Tasks for this exercise
A: Write out the stretch of the apisto feeding thread below from "## Dutch Dude" through "and die afterwards.".
B: Using the apisto feeding thread below, decide whether each statement is true. Answer yes or no, and quote the words from the thread that settle it.
(i) Number6 reports that frozen baby brine was eaten without any trouble.
(ii) hollyfish2000 already feeds frozen baby brine.
(iii) Dutch Dude advises quarantining new apistos for at least six weeks.
C: Proceed with the apisto feeding thread below, picking up after its final post.

Source extract
* * * * *

# Apistos and frozen brine shrimp -- not a good idea?



## hollyfish2000 (Aug 23, 2007)

Ever the optimist, I am trying apistos again. Gawd, I luv 'em! Got an agassizi pair to add to my lone leftover female; and got a borelli pair (that little girl is the cutest thing I've ever seen)! But I digress . . .

I feed these two tanks (planted, community) a rotation of frozen bloodworms, frozen brine shrimp (with and without spirulina) and NLS flakes. Someone just told me that apistos don't handle brine shrimp well and that should be avoided? Is this true?


----------



## Number6 (Mar 13, 2003)

In my personal experience, I lost one or two apistos right after spawning when I used bloodworm or frozen adult brine... this tailed off significantly when I stopped using those foods.

Frozen baby brine was always eagerly devoured without a problem.


----------



## hollyfish2000 (Aug 23, 2007)

Hmmm. The LFS I got them from was feeding blood worms. I've never seen frozen baby brine, but will look. Is there any other frozen that works? Is it that the bloodworms are too rich? Too big?


----------



## Number6 (Mar 13, 2003)

hollyfish2000 said:


> Is it that the bloodworms are too rich? Too big?


undigestible exoskeletons... males especially would try and gorge if they could and one day (not necessarily that day) that male would come down with bloat.


----------



## Dutch Dude (Sep 14, 2006)

Imo problems with apisto's are related with flagellates. When apisto's are kept in a stressfull situation and poor water qualety illnesses like bloat can occure. Apisto's from the average lfs often look ok but when they are introduced in your tank at home troubles often begin. The stress from an other move can make the fish weak and flaggelates become a problem. Often those fish spawn within 2 weeks or so (to keep their genes going) and die afterwards.

In my experience it works the best when you put them in quarantine for at least 6 weeks, keep them in a tank with only a 1/4 inch sand layer, caves and nothing else and start treating them with metro or dimetro right away. I also suggest lots of live foods and especially daphnia (works as a laxative). You need to treat the fish for abouth a week. keep the water at maximum qualety and do lots of large water changes with aged water. After abouth 4 weeks you slowely can go to normal routines and treat them like normal fish. If you want healthy good qualety fish you can spawn them and keep some of the fry for your own tank and sell of the remaining fish or buy right away from a hobby breeder or local breeder. Be careful with fish from the Czech republic becouse those are often invested with flagellates.

* * * * *

Given information
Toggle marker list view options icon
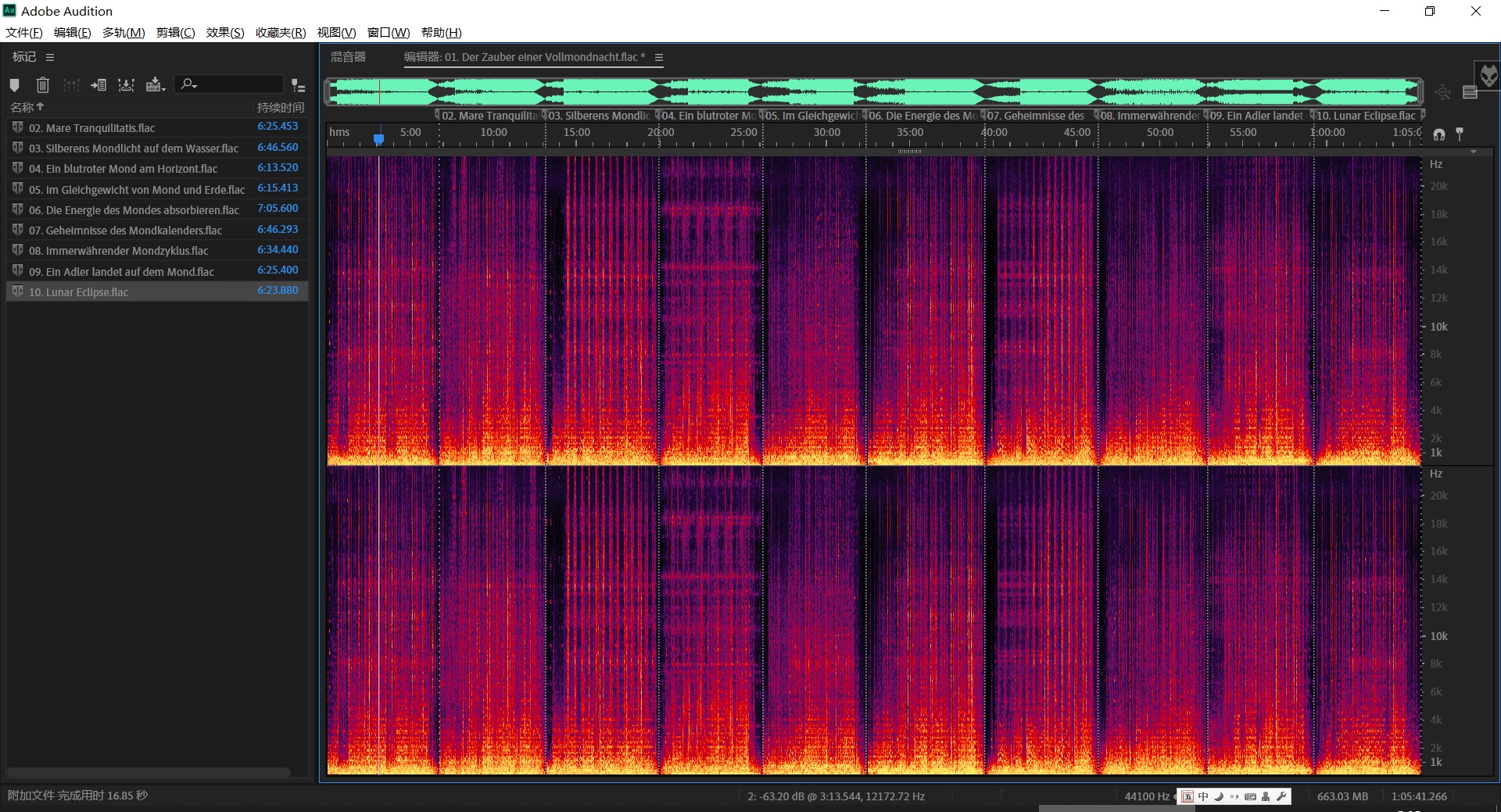 pos(298,85)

* * * * *

Solved problems
A:
## Dutch Dude (Sep 14, 2006)

Imo problems with apisto's are related with flagellates. When apisto's are kept in a stressfull situation and poor water qualety illnesses like bloat can occure. Apisto's from the average lfs often look ok but when they are introduced in your tank at home troubles often begin. The stress from an other move can make the fish weak and flaggelates become a problem. Often those fish spawn within 2 weeks or so (to keep their genes going) and die afterwards.

B:
(i) Yes: "Frozen baby brine was always eagerly devoured without a problem."
(ii) No: "I've never seen frozen baby brine, but will look."
(iii) Yes: "put them in quarantine for at least 6 weeks"

C:
I spawned my hongsloi II and treated them like mentioned abouve. I kept the parents and small batch of fry, feed them frozen bloodworms (50%) and frozen artemis (50%) and only a few of them feed on pellets. No issues no problems all fish are healthy for over a year now.


----------



## Number6 (Mar 13, 2003)

Dutch Dude said:


> When apisto's are kept in a stressfull situation and poor water qualety illnesses like bloat can occure.


In my case, water quality was perfect being from an R/O system with 10% tap mixed back in with 50% weekly water changes with nitrates at a big Zero with the help of plants. Tanks were understocked being pairs in 20g long tanks.

The majority of pairs spawned beautifully and repeatedly, so let's just say that bloat can occur even when you do things perfectly but use the food "frozen bloodworm". 
I did not lose any males after spawning if I stuck to a quality pellet like NLS.

I am sure that some folks can use bloodworm without issue, but that was not my case.


----------



## Dutch Dude (Sep 14, 2006)

Number6,....your experience is diferent to mine. If my apisto's would feed on pellets I would feed them les frozen thats for sure but the thing is mine don't or very rarely feed on pellets. Still they thrive on the artemis and bloodworms. I expect bloodworms to be less suitable food as artemis. For example Stendker doesn't feed their discus bloodworms becouse of the high bacteria levels but do suggest to feed artemis in stead. I expect the real big problem is in refrozen or poor qualety frozen.

Abouth the bloat,.....fish can bloat becouse of overfeeding or poor qualety foods. Fish can also bloat coused by internal infections coused by flaggelates. I was talking abouth the fish bloated becouse of flaggelates. Fish can carry flaggelates without getting ill. When they reach an old age or stress, poor water qualety or poor foods the number of flaggelates can increase and make the fish ill. I experienced 4 times problems a few day's after I bought apisto's from 2 different lfs. Their health already was compromised (crowded tanks, low water temperature) and the colors were faded. The move to my tank was an other stressful event for the fish. When I went back to the lfs to replace the lost fish they suddenly "sold" all of them. I'm sure they didn't and they died in the lfs. This happened to me several times until I start treating the fish like very delicate wild fish and start using flaggelix of the brand Colombo containing dimetro (related to metro). This is what I experienced and I hope this contributes.


----------



## hollyfish2000 (Aug 23, 2007)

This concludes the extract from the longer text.